Ideally, these traits do not permanently reside in curve25519-dalek yet are upstreamed somewhere they can achieve wider adoption from. This would mean ff(which so far hasn't adopted typenum) or somewhere in the RustCrypto ecosystem (primefield, elliptic-curve, or a new crate). I wanted to create this issue to discuss the traits and where would be optimal for them. I'd also like to invite review over them. While I believe my prototype accomplishes its goals, and is fine to be published under curve25519_dalek::hazmat for now to accomplish the goals of finally exposing the curve25519_dalek FieldElement type, I also believe they could benefit from further review and fine-tuning.

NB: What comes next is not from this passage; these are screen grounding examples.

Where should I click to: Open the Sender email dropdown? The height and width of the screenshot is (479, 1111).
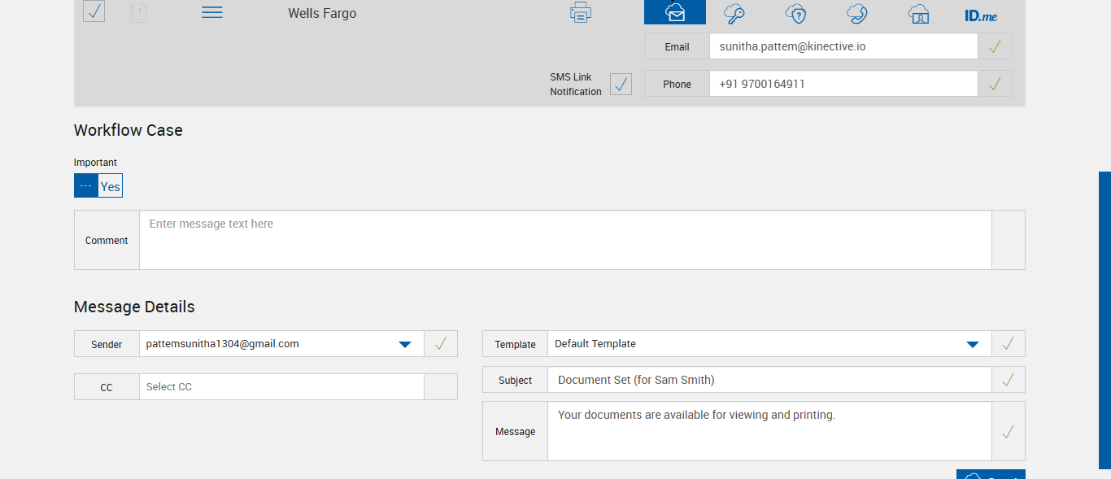(x=405, y=344)
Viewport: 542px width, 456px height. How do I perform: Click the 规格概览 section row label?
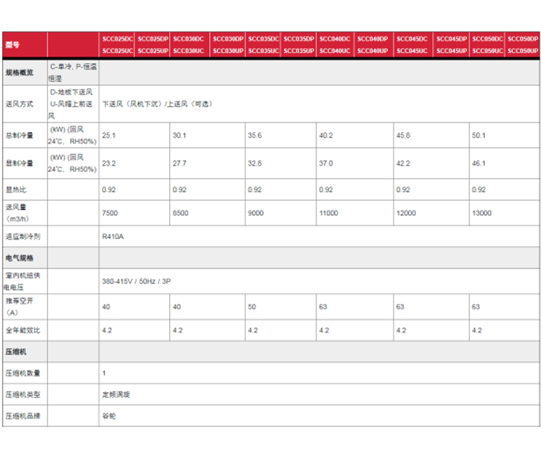coord(19,72)
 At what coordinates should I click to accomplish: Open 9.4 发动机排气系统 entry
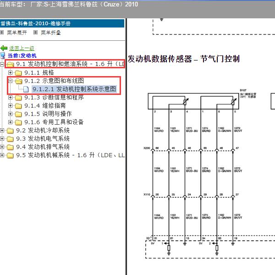[43, 147]
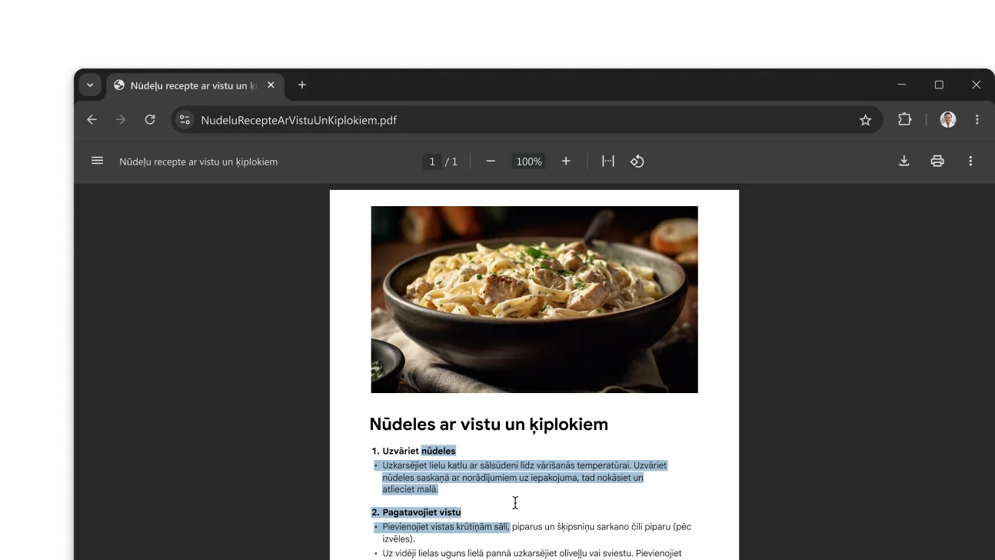Click the address bar URL
The image size is (995, 560).
[298, 119]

One alternative to involving typenum is a much coarser grained approach where add/double/sub/neg on the non-lazy type return the lazy field element type, and multiplication/square defined on the lazy type (and also on the non-lazy type) all return the non-lazy type.

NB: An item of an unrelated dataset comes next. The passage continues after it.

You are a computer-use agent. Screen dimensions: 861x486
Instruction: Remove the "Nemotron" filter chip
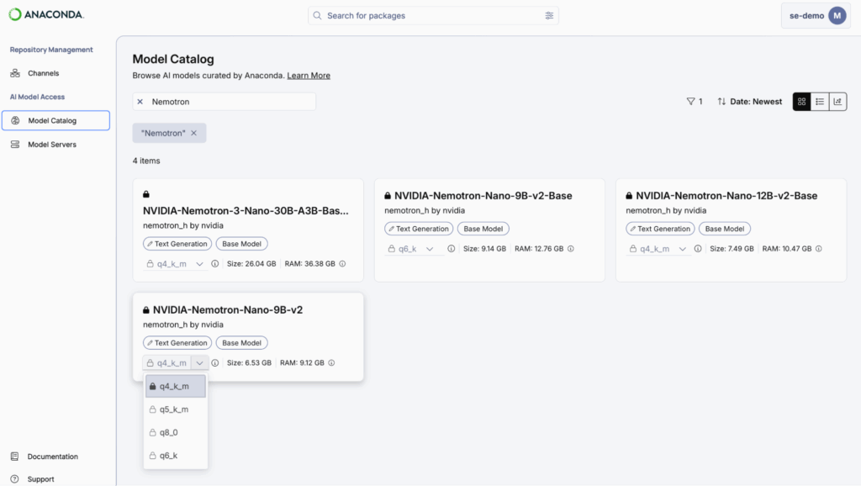(x=193, y=133)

That doesn't let you fully leverage the extra space, particularly for a 255-bit curve like Curve25519, but would be significantly simpler, avoids typenum (I say despite the fact we use it everywhere else), and means every curve with a lazy field implementation could expose that as a least common denominator.

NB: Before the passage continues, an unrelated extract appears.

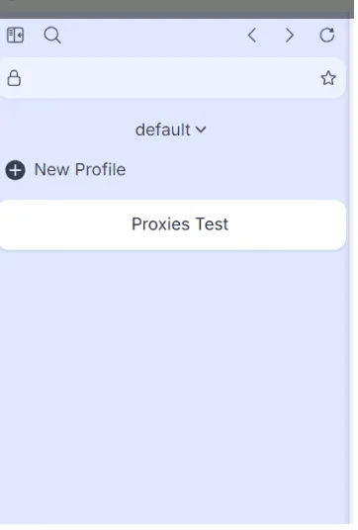Click the empty area left of default dropdown

tap(67, 130)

It also means protocol implementations that leverage lazy reductions don't need to have special case behavior based on the number of operations that can be performed prior to a reduction.
I'm not sure what I'm proposing has sufficient expressive power versus what you're proposing, however. I think implemented correctly we could use this abstraction in primeorder to implement scalar multiplication in such a way it could leverage the lazy field implementations in both k256 and p521, and then k256 would no longer need a separate implementation of scalar multiplication (and p521 could actually benefit from its lazy field element implementation). Perhaps that would make a good acid test for the trait design?
If the goal is completely avoiding typenum, that's fine. If the goal is avoiding the API pain which is typenum (due to Rust not supporting const generics with sufficient functionality, of course), then we can add dedicated traits without typenum in their API, which are automatically implemented for the LazyField trait. This lets users choose to be comprehensive via typenum or reasonable via only allowing one step of reduction (which I've advocated as a default prior). I don't think we have to move entirely over to the simpler API, just also offer it.
Re: typenum as a dependency: Anything which pulls generic-array, hybrid-array, or digest will include it (at least indirectly). The RustCrypto curves will all include typenum accordingly. My own work bundles digest with group. curve25519-dalek has a from_hash API, and now a hash to curve API, bundling digest. The only curves without typenum in tree, in the group ecosystem, may be zkcrypto/ZCash's (pasta_curves doesn't even include zeroize :/ ). While it's probably a blocker to upstream into ff, I don't see it as any other issue. The only question would be if we want to try to upstream into ff the simpler API, and then either leave the more complex API under RustCrypto or abandon it as unlikely to be used.
It was mostly for the sake of argument, based in part on @fjarri's arguments.
That said, I am still curious exactly how you would use lazy reduction to implement an algorithm that would be used across multiple curves/fields where the number of lazy reduction operations you can perform varies from curve-to-curve/field-to-field.
I think it's probably possible to wrap a WithCapacity<2> into a WithCapacity<3>, as we have EagerField to wrap a Field into a WithCapacity<1>, letting whoever writes the function declare how much capacity it can take advantage of. I just haven't investigated actually implementing that, but it'd be optimal 'once and for all'.